(WHAT THE TASK ASKS): Skip the pictures. Transcribe the rest of the data below without changing a word.

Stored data
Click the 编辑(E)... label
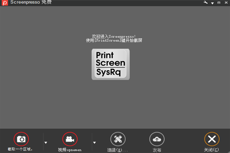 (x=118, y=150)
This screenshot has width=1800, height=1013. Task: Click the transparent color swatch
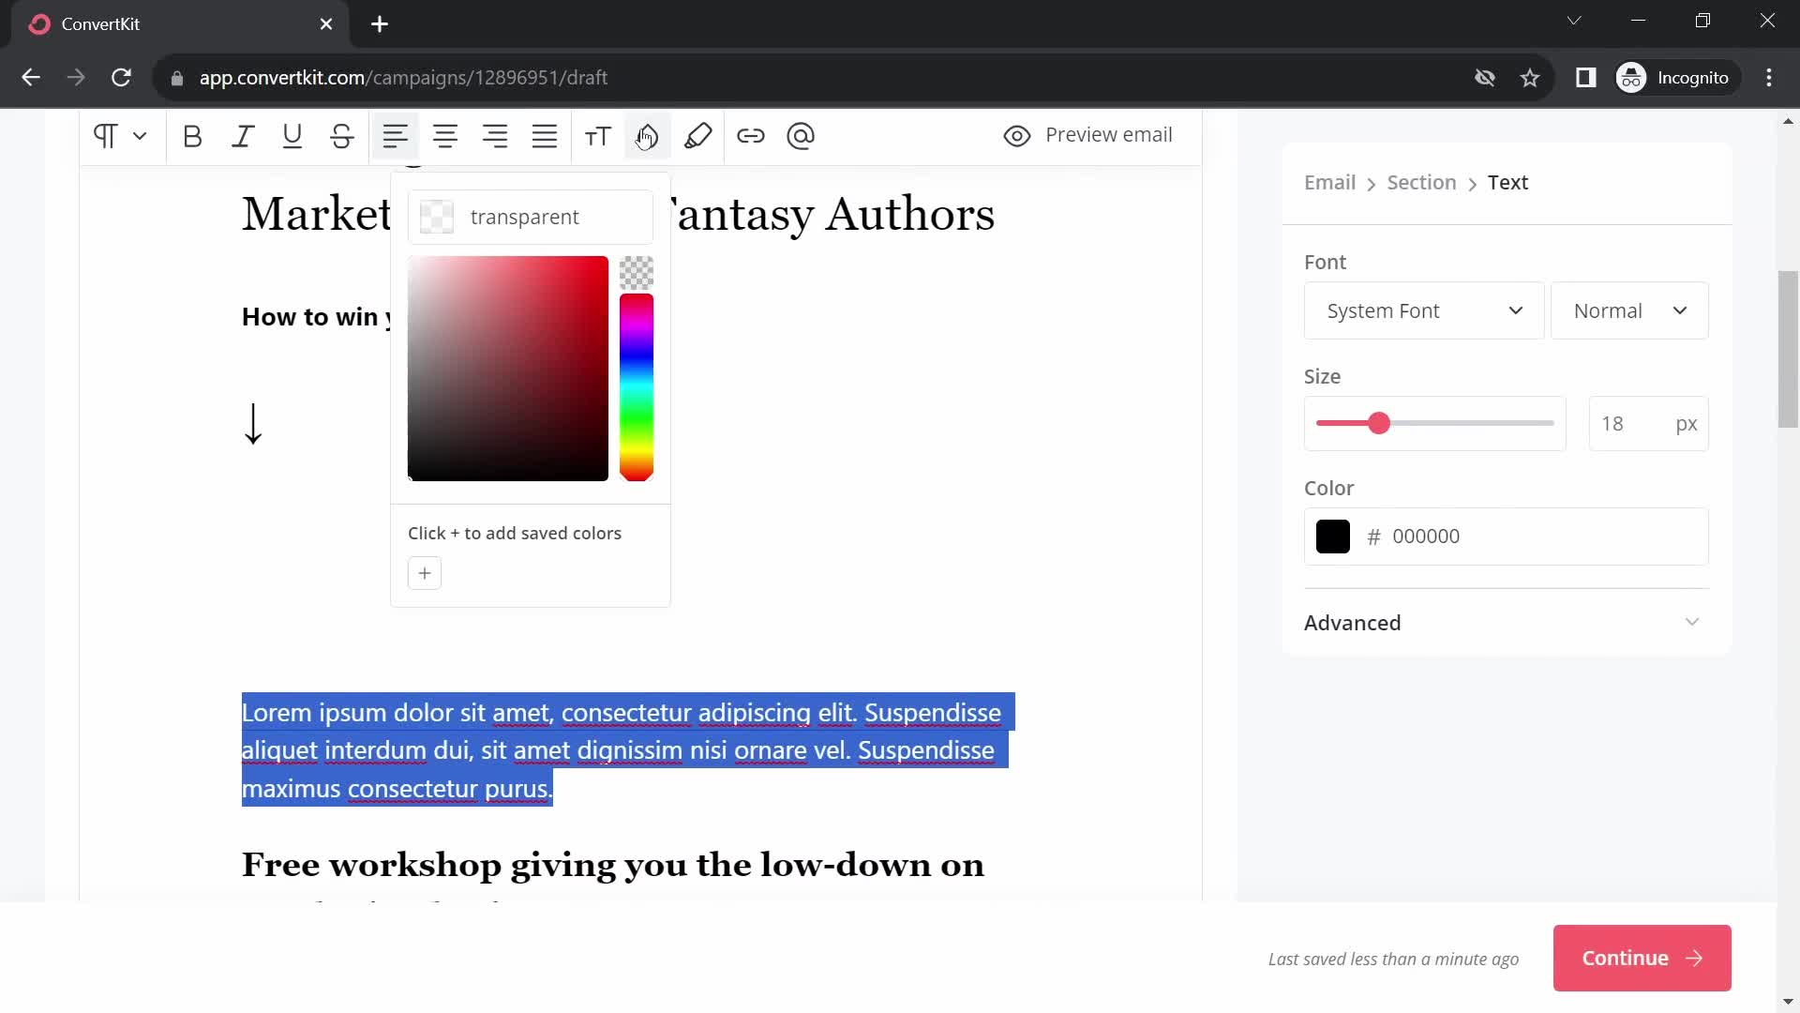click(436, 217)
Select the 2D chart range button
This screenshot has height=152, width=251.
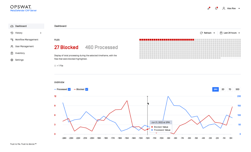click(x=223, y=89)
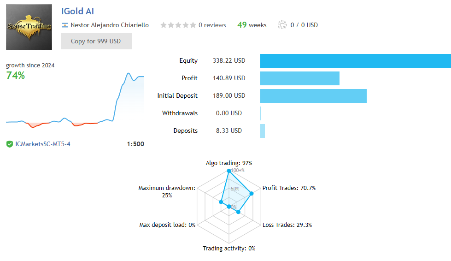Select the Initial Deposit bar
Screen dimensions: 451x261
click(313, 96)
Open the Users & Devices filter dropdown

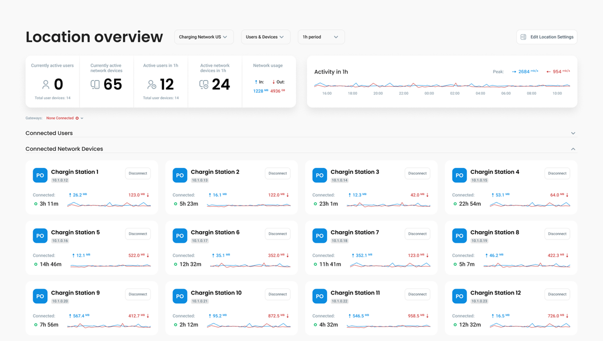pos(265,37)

(WRITTEN ANSWER):
Click the 编辑(E)... label
 (x=118, y=150)
This screenshot has width=1800, height=1013. Task: Click the transparent color swatch
click(436, 217)
Select the 2D chart range button
This screenshot has height=152, width=251.
click(x=223, y=89)
Select the Initial Deposit bar
Screen dimensions: 451x261
click(313, 96)
Open the Users & Devices filter dropdown

pos(265,37)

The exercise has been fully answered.